* START Dataset records *
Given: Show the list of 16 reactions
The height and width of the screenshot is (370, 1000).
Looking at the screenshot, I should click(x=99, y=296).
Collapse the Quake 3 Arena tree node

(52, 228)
* END Dataset records *
Direction:
Please rewrite the material with "reactions" changed to "responses" and everything else left the same.

The reply:
Given: Show the list of 16 responses
The height and width of the screenshot is (370, 1000).
Looking at the screenshot, I should click(x=99, y=296).
Collapse the Quake 3 Arena tree node

(52, 228)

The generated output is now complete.